Here I’m sneaking in an assumption that “activity in the GNW” = “activity that you’re conscious of”. Edge-cases include times when there’s stuff happening in the GNW, but it’s not remembered after the fact (at least, not as a first-person episodic memory). Are you “conscious” during a dream that you forget afterwards? Are you “conscious” when you’re ‘blacked out’ from drinking too much? I guess I’d say “yes” to both, but that’s a philosophy question, or maybe just terminology.
If we want more reasons that human-vs-EfficientZero comparisons are not straightforward, there’s also the obvious fact that humans benefit from transfer-learning whereas EfficientZero starts with random weights.
It’s EfficientZero, EfficientNet is an entirely different model architecture in computer vision.

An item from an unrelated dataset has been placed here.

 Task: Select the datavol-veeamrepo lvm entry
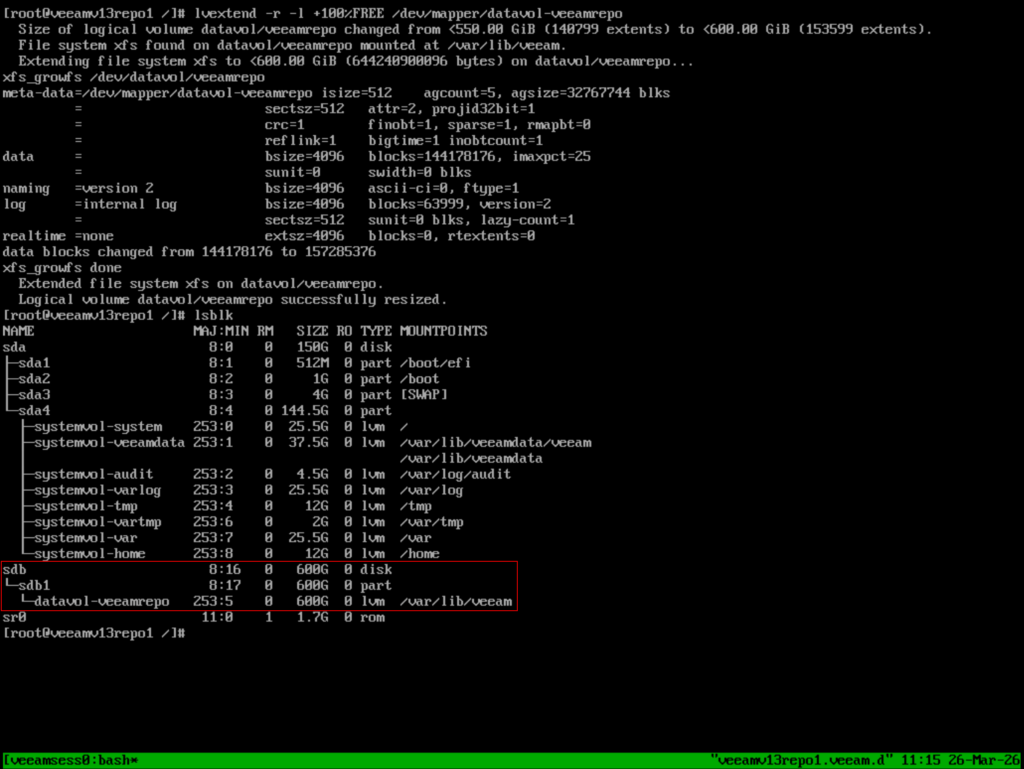[101, 602]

Oops, thanks, just fixed it.
AZ was a population of agents reinventing chess/go from scratch, so on a #game comparison basis is more similar to all human expert/pro games over history.
But yeah, EZ is basically a superspeed GPU atari simulator combined with MCTS.
A single 3090 can do 250 TF ideally with tensorcores, and A100 is 2x that, so 4 GPUs is > 10^15 flops theoretical. I’d also argue the brain is closer to 10^14, but this comparison is all kinda muck because they are so different. And as of today the GPU only hits those numbers on big dense matrix codes, where the brain is more fully sparse, so that’s probably another 2 to 4 OOM advantage for the brain.
Yes, thinking hard and fast in small simulated subspaces is a AGI/SIM superpower—related old post. But it’s still technically quantitative?